A subsea intervention or deployment system (1) comprising a subsea spool (9), a carrier (5) suspended from a surface vessel or platform, a guide line (8) wound on the spool, the free end of the guide line connected to the carrier (5) characterised in that the system further comprises a motor (11) for driving the spool in one direction to pay out a length of guide line as the distance between the spool and the carrier within a water column between the surface vessel or platform and the subsea spool is increased and in the other direction to reel in the length of guide line as the distance between the spool and the carrier decreases, the guideline to the subsea spool restraining the movement of the carrier to within the water column between the surface vessel and subsea spool.
A subsea system according to claim 1, wherein the carrier comprises a subsea fluid power unit.
A subsea system according to claim 1, wherein the carrier comprises a test / lift mandrel.
A subsea system according to claim 1, wherein the carrier comprises a lubricator section.
A subsea system according to any of the preceding claims , wherein the guide line maintains power, communications and / or guidance across any equipment suspended from the carrier.
A subsea system according to any preceding claim, further comprising guide means (20) for guiding the guide line between the spool and the carrier.
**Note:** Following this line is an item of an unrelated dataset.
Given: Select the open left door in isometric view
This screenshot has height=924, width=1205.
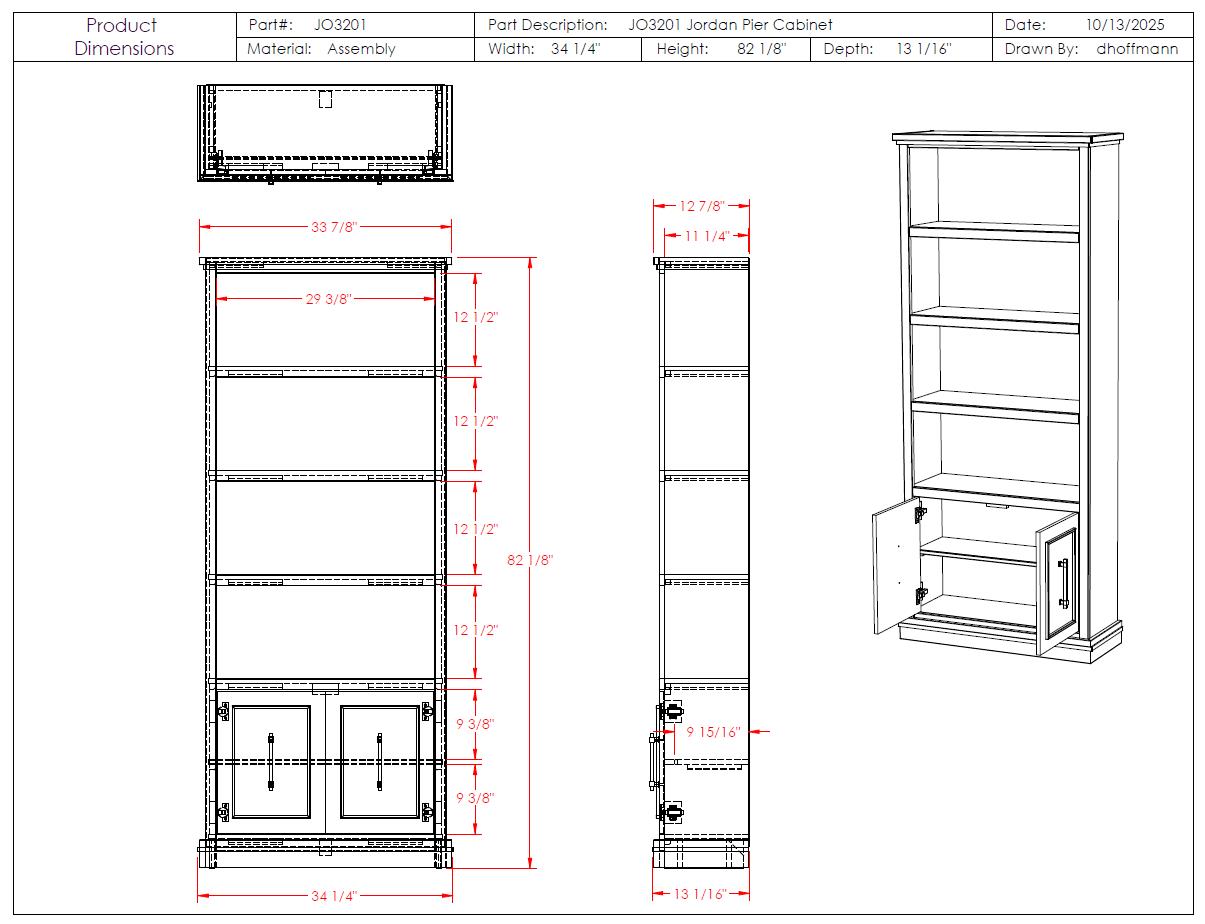Looking at the screenshot, I should click(x=895, y=567).

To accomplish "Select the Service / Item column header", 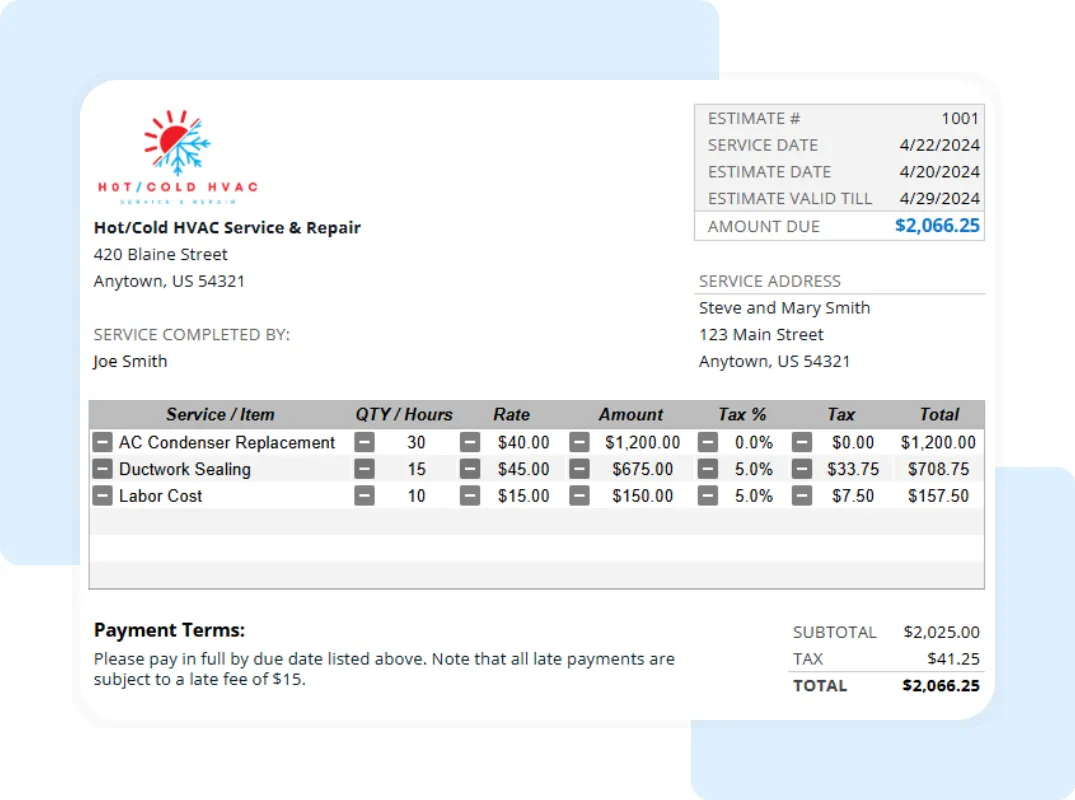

A subsea system according to claim 6, wherein the guide means further comprises one or more rollers or sheaves mounted for rotation on the guide arm.
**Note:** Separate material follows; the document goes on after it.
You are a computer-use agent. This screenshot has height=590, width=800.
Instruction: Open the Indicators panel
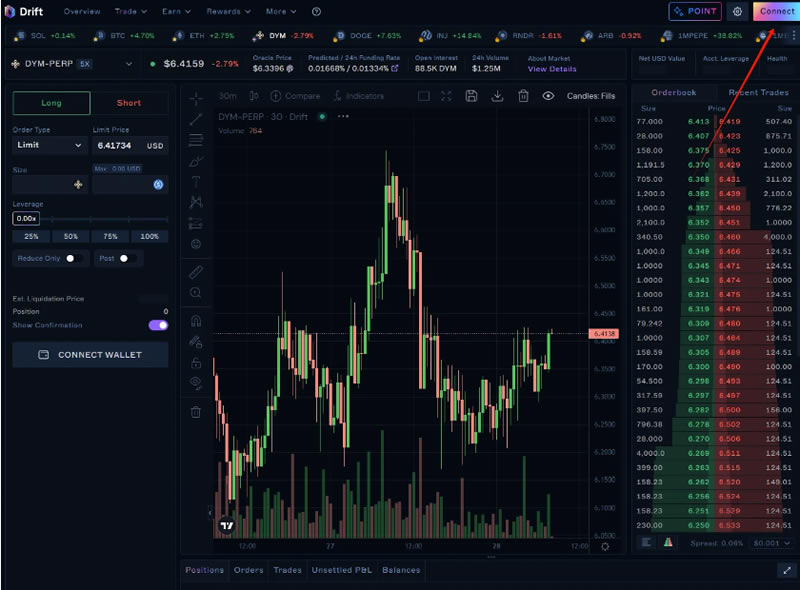tap(358, 96)
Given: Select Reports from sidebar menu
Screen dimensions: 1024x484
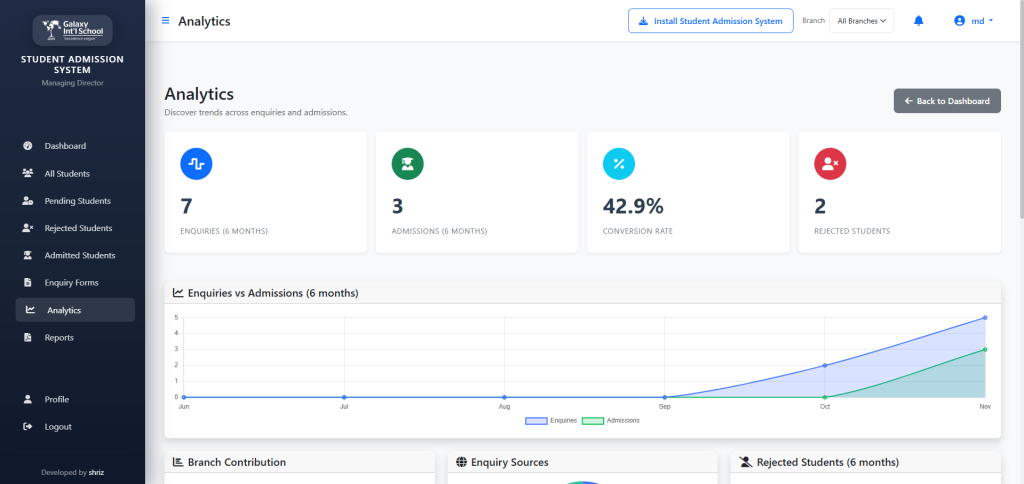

A subsea system according to any of claims 7, wherein the guide means further comprises a receptacle (21) mounted on a subsea component through which receptacle the guide line passes.
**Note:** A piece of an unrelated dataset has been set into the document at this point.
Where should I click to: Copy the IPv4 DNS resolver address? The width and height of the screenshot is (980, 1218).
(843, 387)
A subsea system according to claim 8, wherein the receptacle is provided with opposed rollers (25) to guide and/or grip the guide line.
A subsea system according to any of claims 7-9 wherein the guide means further comprises channelling means (27) for orienting the carrier as the carrier approaches the spool.
A subsea system according to claim 10, wherein the channelling means comprises a pair of opposed elongate curved members.
A subsea system according to any preceding claim, wherein the carrier comprises a mandrel (5) adapted to be suspended from a surface vessel or platform.
A subsea system according to any of the preceding claims, wherein the spool (9) is vertically oriented.
A method guiding a component through a water column between the surface and a subsea installation comprising the steps of mounting the component on or to a carrier (5), suspending the carrier (5) in the water column between the surface and the subsea installation, attaching one end of a guide line (8) to a subsea spool (9), attaching the other end of the guide line to the component or carrier (5), and driving, by means of a motor, the spool in one direction to pay out a length of guide line as the distance between the spool and the carrier within a water column between the surface vessel or platform and the subsea spool is increased and in the other direction to reel in the length of guide line as the distance between the spool and the carrier decreases and restraining the movement of the carrier to within the water column between the surface vessel and subsea spool to manoeuvre the component through the water column to the required position.
A method according to claim 14, wherein the method further includes the step of aligning the guided component with a further subsea component.
A method according to claim 15, wherein the step of aligning comprises rotating the guided component about a vertical axis prior to docking with the subsea component.
A method according to any of claims 14-16, wherein power and/or communication is established across the component during guidance thereof.